• Assignment: Everything from the first line of the records to the line containing "Click the rank 8 number badge", inclusive, is to be extracted exactly, and nothing more.
═════ Given data
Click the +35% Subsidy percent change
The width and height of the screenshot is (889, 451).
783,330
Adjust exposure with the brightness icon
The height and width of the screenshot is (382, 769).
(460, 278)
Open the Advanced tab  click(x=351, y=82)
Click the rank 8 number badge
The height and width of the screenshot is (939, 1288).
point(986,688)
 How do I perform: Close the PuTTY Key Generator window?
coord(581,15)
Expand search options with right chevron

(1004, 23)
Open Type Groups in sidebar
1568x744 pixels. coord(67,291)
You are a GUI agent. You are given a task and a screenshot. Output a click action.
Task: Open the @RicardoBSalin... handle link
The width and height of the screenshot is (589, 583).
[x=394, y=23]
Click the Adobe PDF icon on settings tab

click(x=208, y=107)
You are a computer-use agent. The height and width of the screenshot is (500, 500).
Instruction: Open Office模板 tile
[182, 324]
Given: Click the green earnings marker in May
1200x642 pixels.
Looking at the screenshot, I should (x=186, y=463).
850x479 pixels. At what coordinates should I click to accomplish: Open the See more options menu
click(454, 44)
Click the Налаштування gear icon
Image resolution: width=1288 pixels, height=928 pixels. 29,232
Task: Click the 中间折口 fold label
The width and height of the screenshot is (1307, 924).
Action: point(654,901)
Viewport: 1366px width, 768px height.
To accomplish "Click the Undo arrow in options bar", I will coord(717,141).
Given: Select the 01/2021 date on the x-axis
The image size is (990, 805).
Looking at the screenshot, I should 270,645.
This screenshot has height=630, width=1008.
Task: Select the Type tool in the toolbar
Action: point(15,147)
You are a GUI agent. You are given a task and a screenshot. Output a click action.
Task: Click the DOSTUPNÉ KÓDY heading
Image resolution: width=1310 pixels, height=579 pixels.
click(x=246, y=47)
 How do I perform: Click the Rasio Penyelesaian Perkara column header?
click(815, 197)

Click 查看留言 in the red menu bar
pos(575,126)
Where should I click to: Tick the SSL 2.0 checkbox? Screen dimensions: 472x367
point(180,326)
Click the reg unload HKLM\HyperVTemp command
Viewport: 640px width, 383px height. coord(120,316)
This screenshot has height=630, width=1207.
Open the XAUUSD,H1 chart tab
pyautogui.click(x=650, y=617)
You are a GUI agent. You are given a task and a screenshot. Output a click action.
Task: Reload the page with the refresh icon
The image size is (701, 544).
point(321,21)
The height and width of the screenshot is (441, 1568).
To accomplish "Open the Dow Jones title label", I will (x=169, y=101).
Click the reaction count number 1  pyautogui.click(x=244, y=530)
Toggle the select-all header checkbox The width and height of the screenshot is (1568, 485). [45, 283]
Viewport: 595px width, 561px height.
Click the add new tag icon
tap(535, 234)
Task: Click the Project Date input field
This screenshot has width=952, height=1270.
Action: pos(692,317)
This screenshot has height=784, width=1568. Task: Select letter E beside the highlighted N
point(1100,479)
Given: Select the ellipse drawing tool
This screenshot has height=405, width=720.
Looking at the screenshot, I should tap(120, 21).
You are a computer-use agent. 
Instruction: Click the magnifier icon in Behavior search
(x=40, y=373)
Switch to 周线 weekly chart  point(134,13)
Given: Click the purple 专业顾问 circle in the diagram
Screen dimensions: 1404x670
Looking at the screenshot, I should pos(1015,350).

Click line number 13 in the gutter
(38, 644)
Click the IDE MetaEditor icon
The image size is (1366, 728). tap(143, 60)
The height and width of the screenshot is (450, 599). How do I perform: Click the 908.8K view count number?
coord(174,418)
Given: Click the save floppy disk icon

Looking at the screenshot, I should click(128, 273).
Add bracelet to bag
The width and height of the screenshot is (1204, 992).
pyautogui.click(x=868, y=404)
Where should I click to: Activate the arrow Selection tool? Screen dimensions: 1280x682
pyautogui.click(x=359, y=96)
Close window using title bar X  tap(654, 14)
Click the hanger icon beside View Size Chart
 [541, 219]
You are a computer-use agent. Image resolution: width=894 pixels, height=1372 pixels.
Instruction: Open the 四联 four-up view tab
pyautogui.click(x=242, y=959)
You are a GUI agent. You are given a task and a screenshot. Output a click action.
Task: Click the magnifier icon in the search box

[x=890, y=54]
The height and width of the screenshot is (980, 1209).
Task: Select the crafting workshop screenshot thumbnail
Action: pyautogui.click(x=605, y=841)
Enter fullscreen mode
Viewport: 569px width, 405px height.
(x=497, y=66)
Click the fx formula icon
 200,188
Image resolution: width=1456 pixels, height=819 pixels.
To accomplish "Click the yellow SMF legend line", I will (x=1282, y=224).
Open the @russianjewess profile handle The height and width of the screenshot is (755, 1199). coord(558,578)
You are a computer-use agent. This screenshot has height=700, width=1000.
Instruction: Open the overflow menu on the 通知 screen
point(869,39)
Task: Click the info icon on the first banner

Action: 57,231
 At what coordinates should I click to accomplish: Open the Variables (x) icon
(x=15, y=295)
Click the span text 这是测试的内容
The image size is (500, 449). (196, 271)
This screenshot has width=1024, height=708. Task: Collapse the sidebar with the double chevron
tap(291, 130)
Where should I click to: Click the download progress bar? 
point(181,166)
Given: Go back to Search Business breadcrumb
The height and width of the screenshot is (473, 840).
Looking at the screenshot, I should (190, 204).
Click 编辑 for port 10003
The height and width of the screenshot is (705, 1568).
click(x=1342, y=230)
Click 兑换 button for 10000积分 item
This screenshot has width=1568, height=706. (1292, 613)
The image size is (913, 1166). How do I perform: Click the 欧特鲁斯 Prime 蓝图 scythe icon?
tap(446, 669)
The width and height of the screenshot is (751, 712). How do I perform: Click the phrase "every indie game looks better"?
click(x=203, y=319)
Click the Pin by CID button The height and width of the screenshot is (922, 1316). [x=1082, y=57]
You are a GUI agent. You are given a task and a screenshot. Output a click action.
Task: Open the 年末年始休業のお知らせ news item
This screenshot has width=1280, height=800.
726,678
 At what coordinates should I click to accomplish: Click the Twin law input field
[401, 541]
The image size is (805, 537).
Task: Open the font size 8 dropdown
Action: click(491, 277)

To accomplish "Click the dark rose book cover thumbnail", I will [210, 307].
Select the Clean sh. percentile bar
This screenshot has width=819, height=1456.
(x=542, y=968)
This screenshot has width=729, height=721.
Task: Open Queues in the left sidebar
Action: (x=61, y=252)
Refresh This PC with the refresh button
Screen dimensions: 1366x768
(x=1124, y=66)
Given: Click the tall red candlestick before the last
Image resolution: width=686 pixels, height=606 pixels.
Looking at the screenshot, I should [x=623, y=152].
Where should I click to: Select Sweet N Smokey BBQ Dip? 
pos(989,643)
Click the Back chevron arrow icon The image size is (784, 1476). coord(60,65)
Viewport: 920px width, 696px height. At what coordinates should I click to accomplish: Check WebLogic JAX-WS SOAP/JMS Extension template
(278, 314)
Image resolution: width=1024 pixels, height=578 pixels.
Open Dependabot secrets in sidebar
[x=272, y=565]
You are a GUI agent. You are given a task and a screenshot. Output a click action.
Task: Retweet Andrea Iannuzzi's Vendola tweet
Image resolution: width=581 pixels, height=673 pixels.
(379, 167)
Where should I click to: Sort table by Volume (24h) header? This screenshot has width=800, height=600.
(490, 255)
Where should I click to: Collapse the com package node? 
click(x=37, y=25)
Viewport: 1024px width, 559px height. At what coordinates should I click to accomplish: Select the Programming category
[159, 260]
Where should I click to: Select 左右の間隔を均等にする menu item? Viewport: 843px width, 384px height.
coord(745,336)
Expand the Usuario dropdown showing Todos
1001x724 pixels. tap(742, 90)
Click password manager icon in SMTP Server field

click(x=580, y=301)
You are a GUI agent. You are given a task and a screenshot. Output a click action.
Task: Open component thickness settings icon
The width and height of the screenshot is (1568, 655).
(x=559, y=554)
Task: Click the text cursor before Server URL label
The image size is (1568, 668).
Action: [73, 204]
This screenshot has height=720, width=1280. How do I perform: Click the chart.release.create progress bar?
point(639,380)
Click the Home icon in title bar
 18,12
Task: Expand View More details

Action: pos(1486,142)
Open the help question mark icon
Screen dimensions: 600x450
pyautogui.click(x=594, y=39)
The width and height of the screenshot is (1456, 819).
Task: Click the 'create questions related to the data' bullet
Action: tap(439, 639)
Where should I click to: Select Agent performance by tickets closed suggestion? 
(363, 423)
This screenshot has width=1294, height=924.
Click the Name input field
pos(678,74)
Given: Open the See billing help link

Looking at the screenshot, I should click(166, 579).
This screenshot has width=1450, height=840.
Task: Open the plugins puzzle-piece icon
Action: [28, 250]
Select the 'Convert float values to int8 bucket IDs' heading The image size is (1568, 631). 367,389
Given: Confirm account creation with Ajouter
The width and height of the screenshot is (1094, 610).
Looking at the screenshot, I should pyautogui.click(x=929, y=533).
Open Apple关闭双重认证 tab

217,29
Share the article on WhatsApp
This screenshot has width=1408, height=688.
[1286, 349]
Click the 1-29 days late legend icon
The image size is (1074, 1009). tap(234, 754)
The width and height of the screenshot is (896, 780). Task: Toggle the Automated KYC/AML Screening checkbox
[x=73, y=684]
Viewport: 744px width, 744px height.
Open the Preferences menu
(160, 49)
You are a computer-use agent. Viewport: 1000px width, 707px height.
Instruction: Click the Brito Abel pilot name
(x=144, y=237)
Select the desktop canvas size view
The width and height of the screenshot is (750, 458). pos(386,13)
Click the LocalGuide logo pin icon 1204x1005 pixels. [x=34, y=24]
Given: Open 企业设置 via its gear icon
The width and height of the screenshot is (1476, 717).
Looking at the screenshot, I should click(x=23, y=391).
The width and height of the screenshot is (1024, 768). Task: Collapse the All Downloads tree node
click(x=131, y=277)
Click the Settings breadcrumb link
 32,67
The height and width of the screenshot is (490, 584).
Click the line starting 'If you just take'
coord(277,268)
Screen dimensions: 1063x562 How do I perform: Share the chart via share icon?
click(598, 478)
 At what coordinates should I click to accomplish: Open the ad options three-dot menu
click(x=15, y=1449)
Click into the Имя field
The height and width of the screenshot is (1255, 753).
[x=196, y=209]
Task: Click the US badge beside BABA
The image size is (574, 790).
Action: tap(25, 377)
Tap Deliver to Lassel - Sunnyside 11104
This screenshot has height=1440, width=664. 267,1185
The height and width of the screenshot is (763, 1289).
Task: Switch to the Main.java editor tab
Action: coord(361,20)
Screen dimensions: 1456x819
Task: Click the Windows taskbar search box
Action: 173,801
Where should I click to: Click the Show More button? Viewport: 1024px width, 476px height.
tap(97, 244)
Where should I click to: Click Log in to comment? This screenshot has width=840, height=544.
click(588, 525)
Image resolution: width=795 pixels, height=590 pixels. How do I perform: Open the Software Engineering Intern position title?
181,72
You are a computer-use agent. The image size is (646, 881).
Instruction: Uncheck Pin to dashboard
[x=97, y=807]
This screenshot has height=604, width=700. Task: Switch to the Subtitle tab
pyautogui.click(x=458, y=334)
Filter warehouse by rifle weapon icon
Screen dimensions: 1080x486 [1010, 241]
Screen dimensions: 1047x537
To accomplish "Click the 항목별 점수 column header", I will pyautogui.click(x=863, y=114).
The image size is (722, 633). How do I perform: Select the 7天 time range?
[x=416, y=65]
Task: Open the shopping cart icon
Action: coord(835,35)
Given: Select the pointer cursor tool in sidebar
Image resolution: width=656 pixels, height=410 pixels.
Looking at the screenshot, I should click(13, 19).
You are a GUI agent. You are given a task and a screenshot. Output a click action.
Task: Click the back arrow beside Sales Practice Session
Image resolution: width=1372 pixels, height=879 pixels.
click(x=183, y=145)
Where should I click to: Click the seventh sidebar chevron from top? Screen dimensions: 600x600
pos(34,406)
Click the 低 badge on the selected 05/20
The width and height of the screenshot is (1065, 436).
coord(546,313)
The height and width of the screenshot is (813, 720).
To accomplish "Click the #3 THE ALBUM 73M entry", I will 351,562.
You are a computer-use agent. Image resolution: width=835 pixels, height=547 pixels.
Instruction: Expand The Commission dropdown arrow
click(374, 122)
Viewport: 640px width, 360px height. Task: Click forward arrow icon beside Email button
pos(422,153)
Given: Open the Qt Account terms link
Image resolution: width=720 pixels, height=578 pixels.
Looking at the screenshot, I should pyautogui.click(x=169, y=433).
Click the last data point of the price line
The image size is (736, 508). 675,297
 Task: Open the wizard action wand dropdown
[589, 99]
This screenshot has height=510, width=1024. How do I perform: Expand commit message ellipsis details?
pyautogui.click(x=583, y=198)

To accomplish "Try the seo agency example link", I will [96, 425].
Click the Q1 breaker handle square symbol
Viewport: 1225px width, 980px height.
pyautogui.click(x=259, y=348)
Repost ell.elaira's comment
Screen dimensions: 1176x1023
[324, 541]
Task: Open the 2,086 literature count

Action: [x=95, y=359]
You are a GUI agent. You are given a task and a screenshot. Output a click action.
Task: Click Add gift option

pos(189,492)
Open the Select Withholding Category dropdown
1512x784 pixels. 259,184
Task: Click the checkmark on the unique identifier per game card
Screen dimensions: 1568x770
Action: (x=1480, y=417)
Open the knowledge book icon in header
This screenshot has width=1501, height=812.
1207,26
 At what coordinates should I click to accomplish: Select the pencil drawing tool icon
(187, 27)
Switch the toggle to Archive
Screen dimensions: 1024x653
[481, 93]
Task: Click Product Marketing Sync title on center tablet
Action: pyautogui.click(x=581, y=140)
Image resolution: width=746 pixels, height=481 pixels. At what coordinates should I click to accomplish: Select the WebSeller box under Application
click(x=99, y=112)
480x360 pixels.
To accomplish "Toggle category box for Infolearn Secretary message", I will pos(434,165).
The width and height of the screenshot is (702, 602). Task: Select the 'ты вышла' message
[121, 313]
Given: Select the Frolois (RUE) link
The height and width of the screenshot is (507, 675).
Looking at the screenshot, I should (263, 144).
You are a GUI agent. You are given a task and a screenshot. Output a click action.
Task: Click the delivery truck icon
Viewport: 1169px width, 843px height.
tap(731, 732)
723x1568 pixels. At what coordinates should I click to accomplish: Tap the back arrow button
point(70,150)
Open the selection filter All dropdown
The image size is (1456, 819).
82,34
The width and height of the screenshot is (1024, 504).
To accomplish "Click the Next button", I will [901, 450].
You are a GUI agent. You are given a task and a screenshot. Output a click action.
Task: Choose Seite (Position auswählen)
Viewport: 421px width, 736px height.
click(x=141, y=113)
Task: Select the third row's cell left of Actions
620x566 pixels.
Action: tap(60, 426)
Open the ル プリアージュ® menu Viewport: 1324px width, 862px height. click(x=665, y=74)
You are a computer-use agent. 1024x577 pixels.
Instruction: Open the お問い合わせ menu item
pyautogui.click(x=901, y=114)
══════════
• Response:
Click the +35% Subsidy percent change
The width and height of the screenshot is (889, 451).
783,330
Adjust exposure with the brightness icon
The height and width of the screenshot is (382, 769).
(460, 278)
Open the Advanced tab  click(x=351, y=82)
Click the rank 8 number badge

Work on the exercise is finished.